Vivemos 14 anos na Avenida dos Combatentes e 30 anos no Prédio Coutinho, donde, em março de 2006, saímos para o prédio que construíram ali na Ribeira.  Adoro viver na Ribeira, adoro esta gente simples e tão boa, sempre com o cumprimento sorridente e acolhedor, a mostrar genuinamente o que é. Uma sorte ter vindo para aqui.

Quanto propriamente ao caso da demolição, houve quem, perante a situação, decidisse recorrer aos tribunais, o que tem de se respeitar. Mas nós saímos logo. Fomos das primeiras famílias a fazê-lo.
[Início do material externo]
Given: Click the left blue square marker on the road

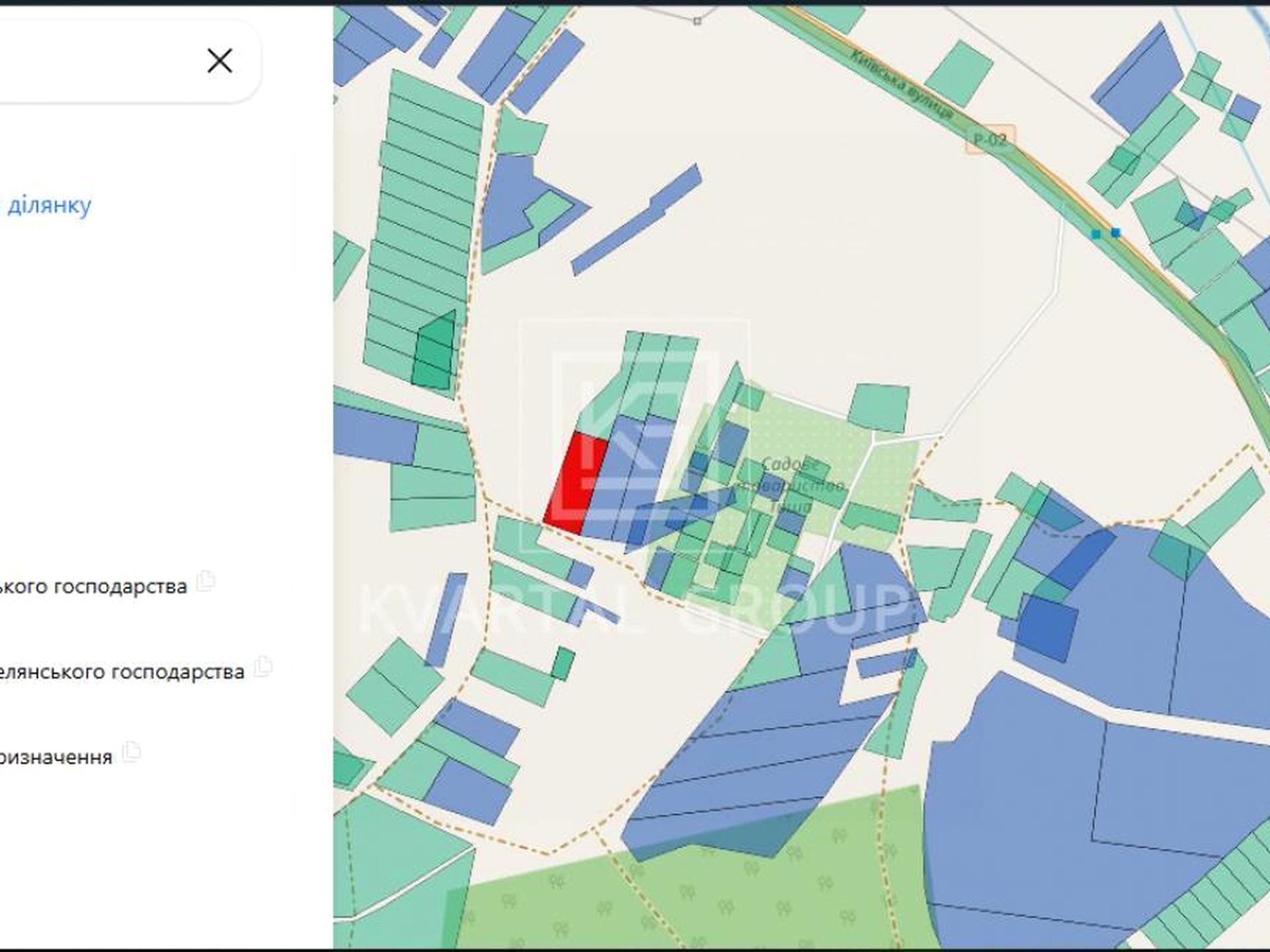Looking at the screenshot, I should [x=1096, y=234].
Entendia que a solução podia ser discutível, mas realmente, temos de reconhecer, ficamos melhor sem aquilo.

Também ocupou lugares importantes em coletividades. Foi presidente do S. C. Vianense aos 30 anos de idade (de 1966 a 1969). Esteve na fundação do Gabinete de Apoio à Família (GAF), no Coral Polifónico, na Confraria Santa Luzia, entre várias entidades!

O meu percurso associativo, servindo diversas coletividades e instituições, foi o concretizar de um dos lemas da minha vida e, por isso, aprecio e valorizo, sobremaneira, o desenvolvimento do associativismo, em tantos casos, substituindo o próprio Estado nas obrigações que tem para com a sociedade. Pena é que haja situações em que esse espírito associativo degenere.
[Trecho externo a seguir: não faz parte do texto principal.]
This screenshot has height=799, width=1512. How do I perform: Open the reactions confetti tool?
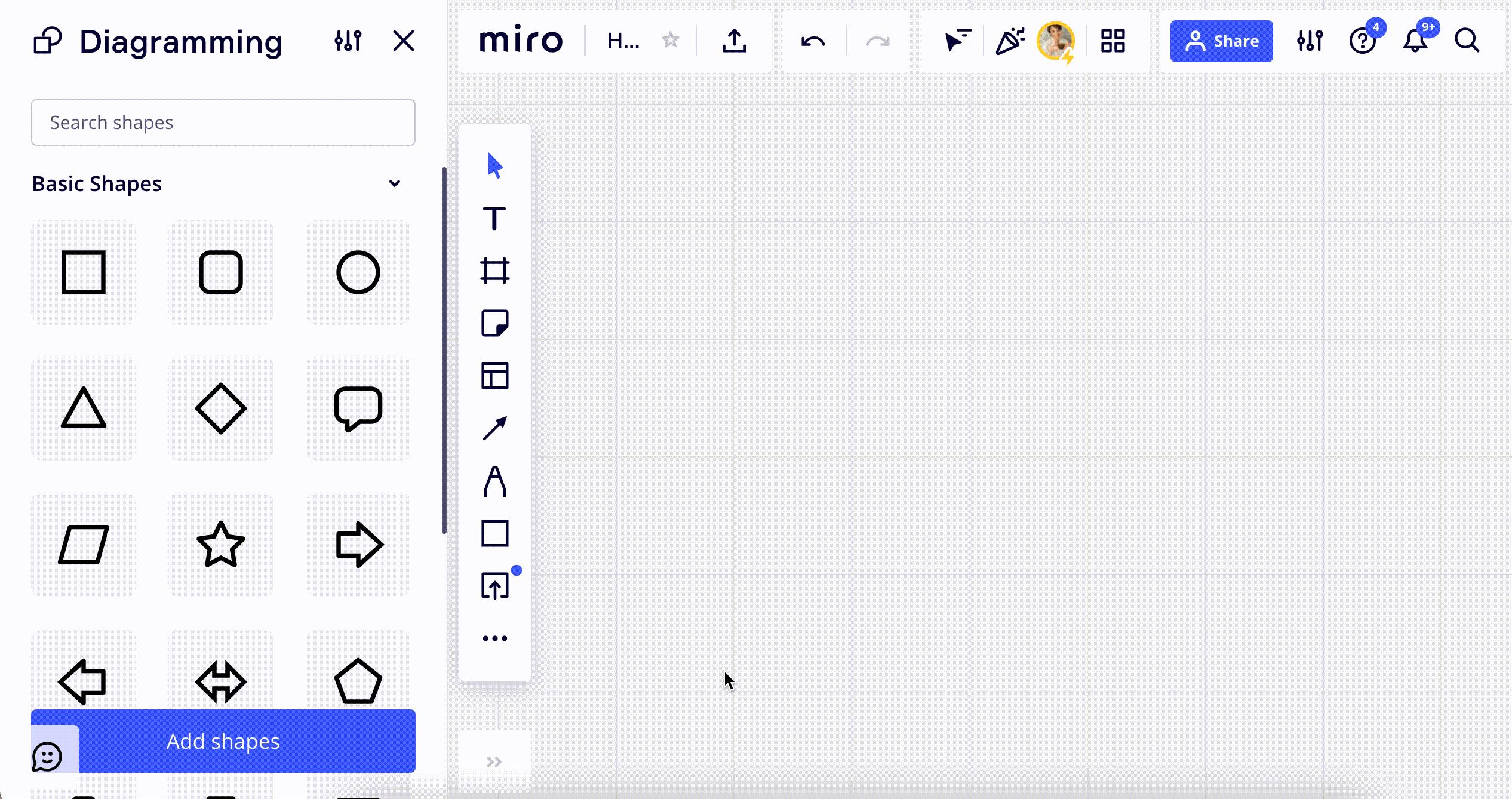(1010, 41)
De toda a vida pública, guarda ou lembra-se de alguma história pouco comum que tenha ocorrido nessa altura?

A minha vida pública começou como presidente da Direção do S. C. Vianense. Tinha 30 anos, sendo um jovem advogado. Daí em diante, a minha intervenção cívica e associativa jamais parou. Sempre entendi que o advogado dever sair um pouco do seu escritório, aproveitar, em prol da comunidade, a sua profissão, ou seja, os conhecimentos que tem e os que forçosamente vai adquirindo ao longo da vida. É primordial. No meu percurso profissional e de intervenção cívica, passei por momentos pouco comuns, alguns deles até bem marcantes. E tanto como advogado, como no exercício de outras funções, mas por razões que não vou agora aduzir, acho que devem ficar comigo e só comigo. Todavia, sem concretizar, sempre direi que os que estão bem vivos na memória aconteceram no âmbito da advocacia. E levam à conclusão de que o advogado deve, em muitas circunstâncias, agir como verdadeiro amigo, fazendo até coisas pro bono.

Chegou a trabalhar pro bono?

Sim. Ao longo de dezenas de anos e em muitas e variadas ocasiões. O advogado, servindo-se da sua formação e experiência de vida, deve estar na comunidade muito com a preocupação de ajudar os que sofrem e mais precisam.

Já disse que continua a seguir a vida pública em Viana do Castelo. Em termos gerais, o que identifica como prioridade das prioridades?

Entendo que a prioridade das prioridades da nossa Câmara deve ser a habitação, havendo, felizmente, sinais claros de que se trata de um problema que vai ser encarado com toda a energia, de modo a que muitas e muitas famílias carenciadas tenham a possibilidade de ter morada condigna.

Aproveito também para me regozijar com o propósito, já conhecido, da construção de uma ponte para peões e ciclistas, que é um anseio já antigo dos vianenses.

A oposição tem feito o seu papel?

Acho que sim. Quando se está em minoria, é difícil fazer oposição. Na Câmara, geralmente, não tem grande força, pese embora o presidente tenha o dever de ouvir as oposições e apreciar convenientemente as suas propostas, acatando-as quando consideradas válidas e úteis para o Município.

Na ocasião em que lhe foi atribuída uma medalha de honra dos advogados, um juiz felicitou-o dizendo que era um advogado à moda antiga. O que acha que tentava dizer?

Em rigor, não posso fizer o que o saudoso juiz pretendeu verdadeiramente significar com a expressão usada. Quanto à medalha de honra da Ordem dos Advogados – atribuída pelo seu Conselho Geral – e à medalha de reconhecimento, atribuída pelo Conselho Regional do Porto, não posso deixar de dizer que foi com enorme emoção e extremamente sensibilizado que tomei conhecimento da atribuição de uma e de outra. Acho que qualquer advogado que vê o seu percurso profissional e cívico reconhecido desta maneira pelos órgãos superiores da sua Ordem tem razão para se sentir feliz.

É também Cidadão de Honra de Viana…

Não posso, nem devo ser eu a ajuizar o merecimento do galardão. A apreciação do meu percurso de vida e consequente atribuição do título de cidadão de honra coube legitimamente ao senhor presidente da Câmara e vereadores.